> **TASK DETAILS**: Each line below with the string "agent" should be copied.

------ RECORDS ------

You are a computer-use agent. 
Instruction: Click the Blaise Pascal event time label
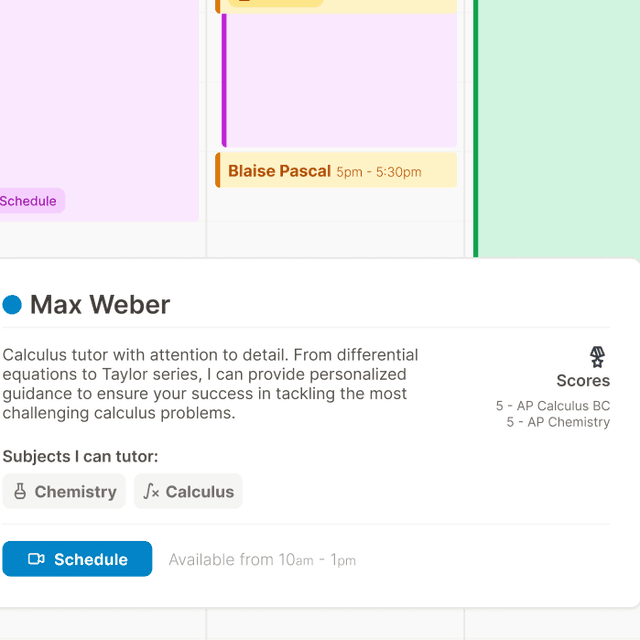379,172
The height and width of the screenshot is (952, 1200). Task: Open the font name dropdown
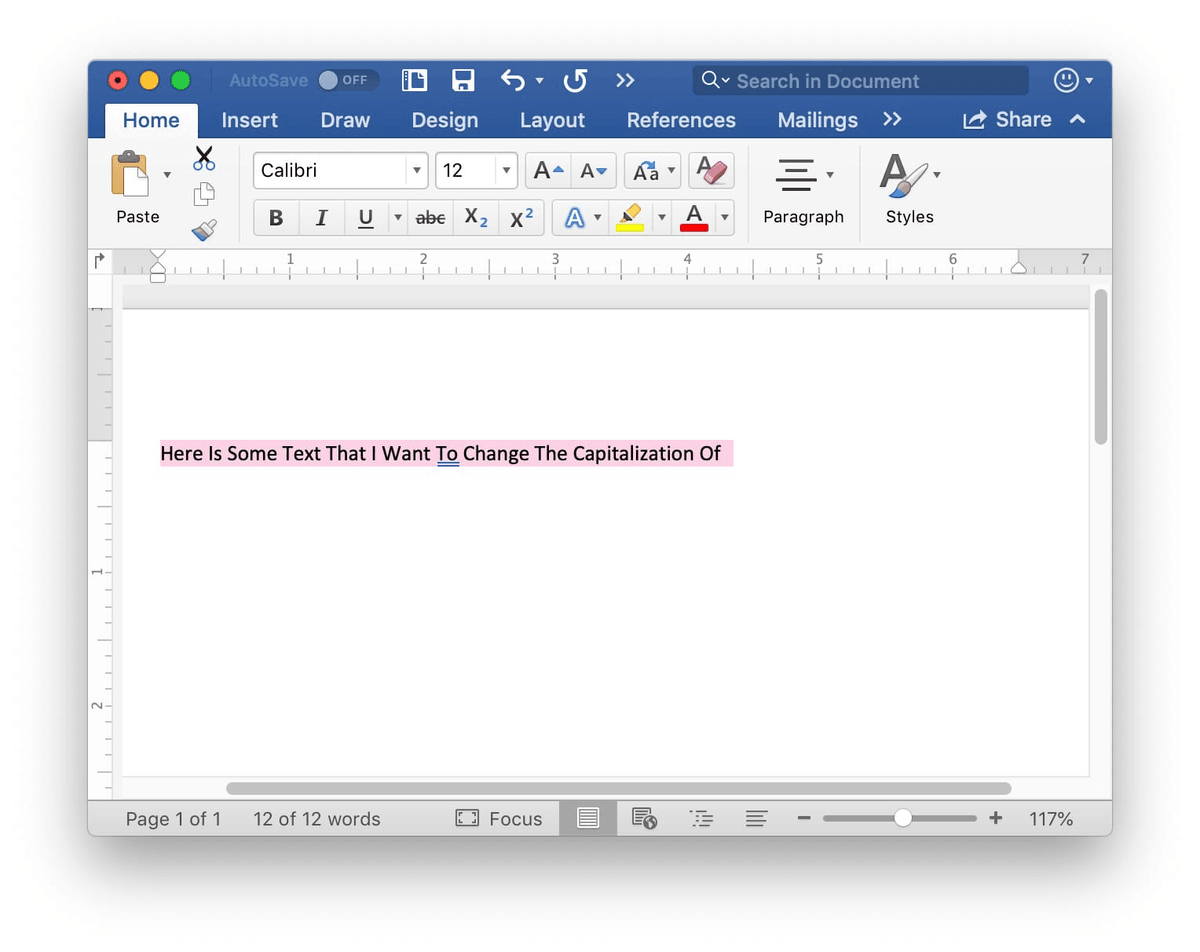click(418, 170)
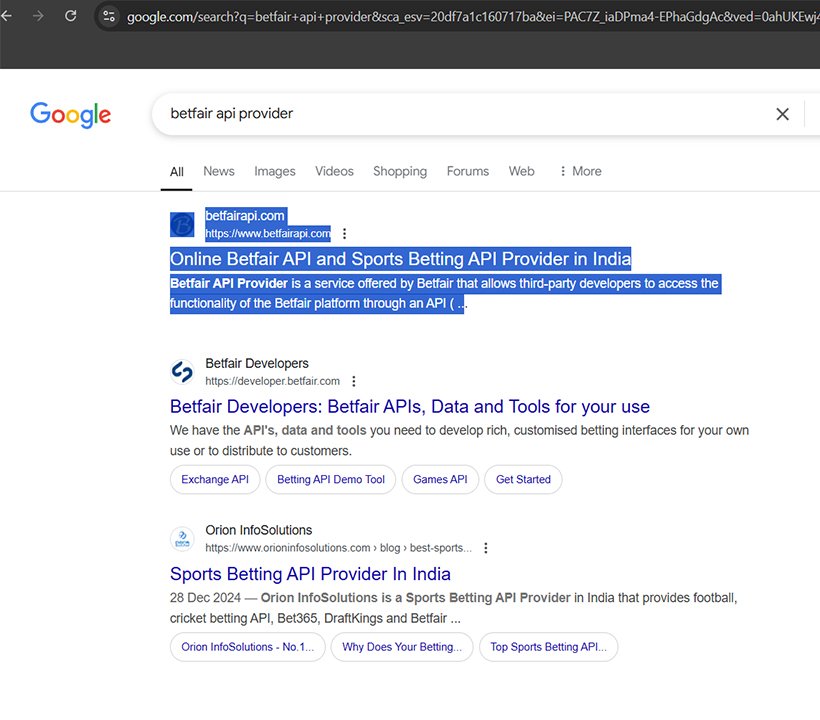Click the Exchange API sitelink chip
This screenshot has width=820, height=720.
(215, 480)
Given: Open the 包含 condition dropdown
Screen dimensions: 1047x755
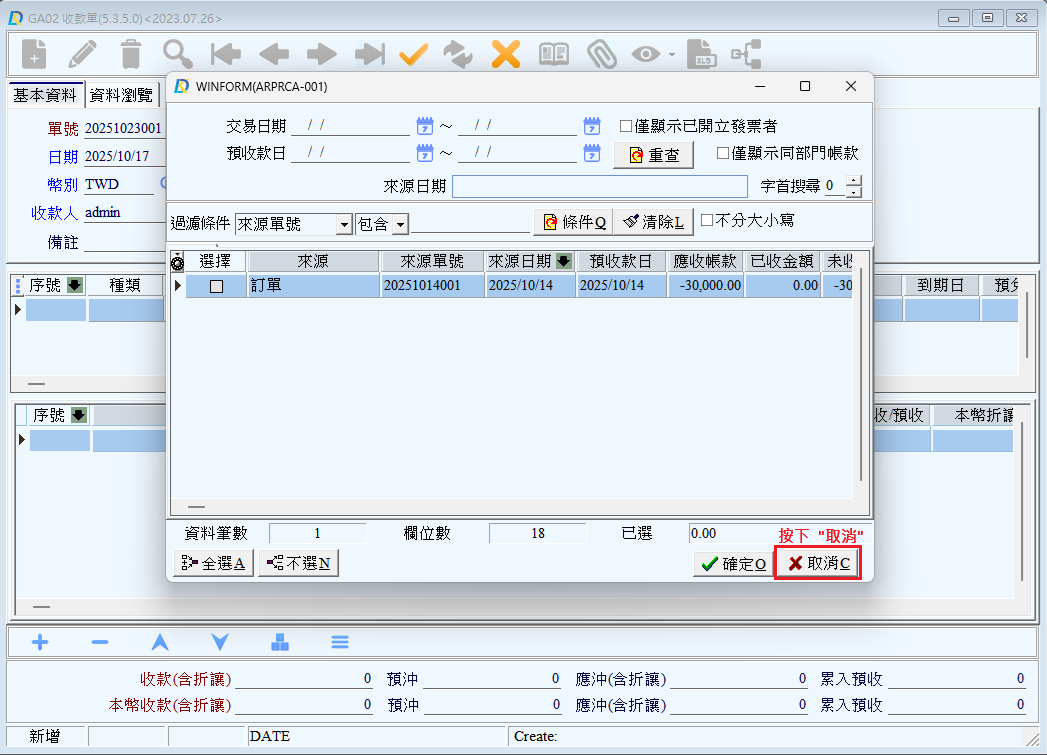Looking at the screenshot, I should [400, 224].
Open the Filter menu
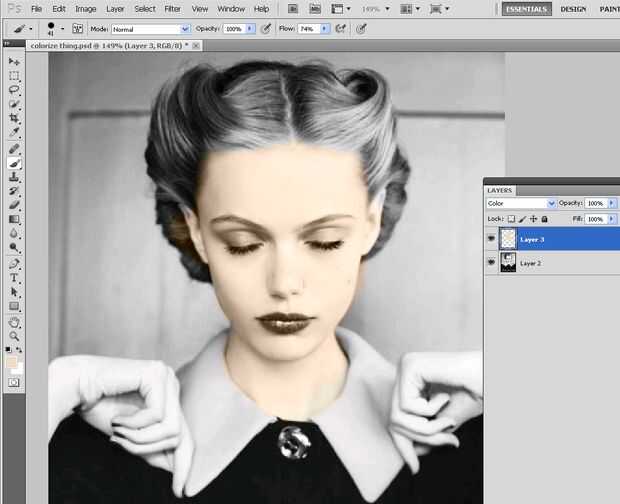Screen dimensions: 620x504 point(173,8)
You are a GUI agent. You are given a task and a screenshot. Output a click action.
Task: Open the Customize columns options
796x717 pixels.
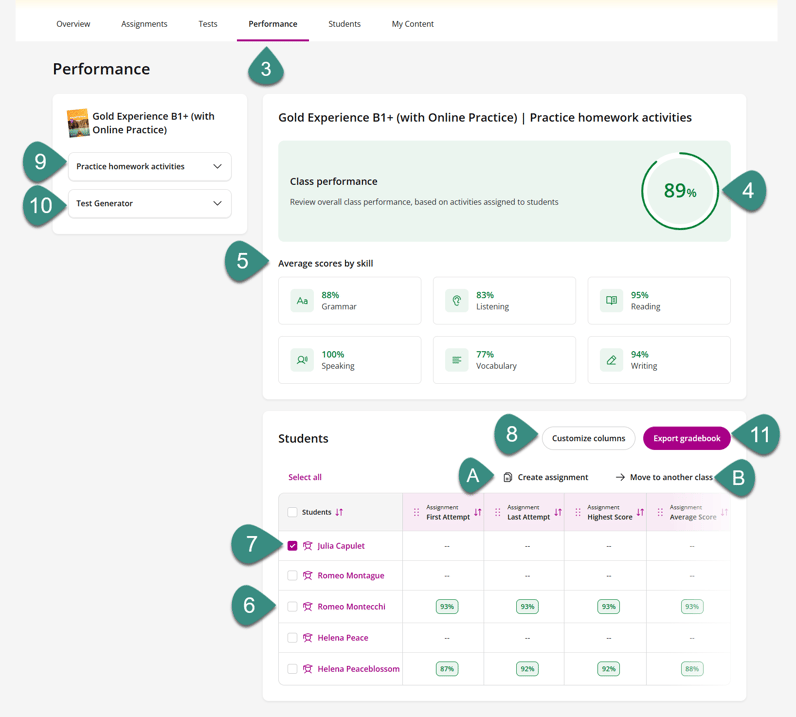[588, 438]
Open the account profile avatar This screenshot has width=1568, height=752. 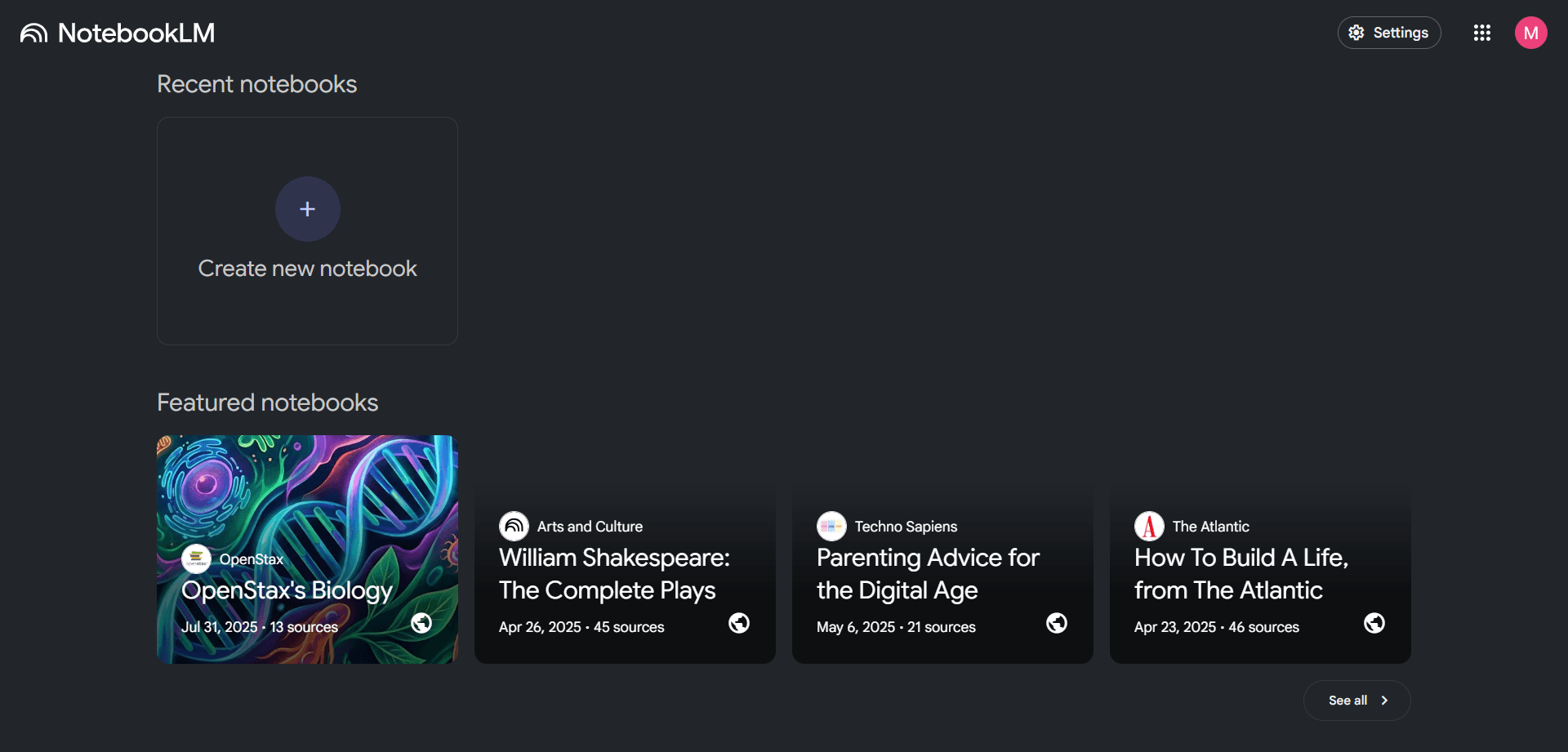[x=1530, y=33]
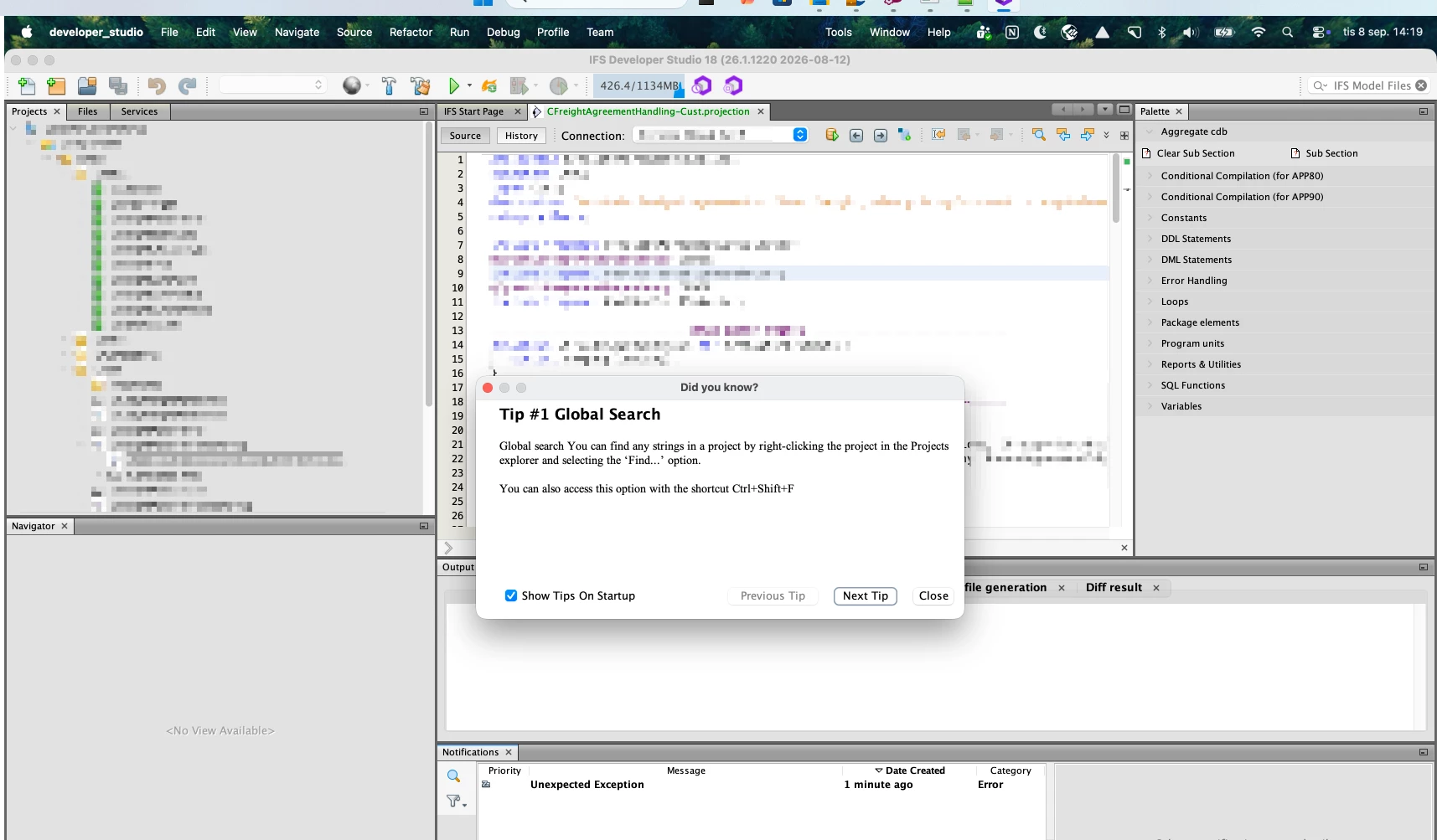Close the Did you know dialog

point(933,595)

------

> **SOLUTION TO THE PROBLEM**:
You are a computer-use agent. 
You are a GUI agent. You are given a task and a screenshot. Output a click action.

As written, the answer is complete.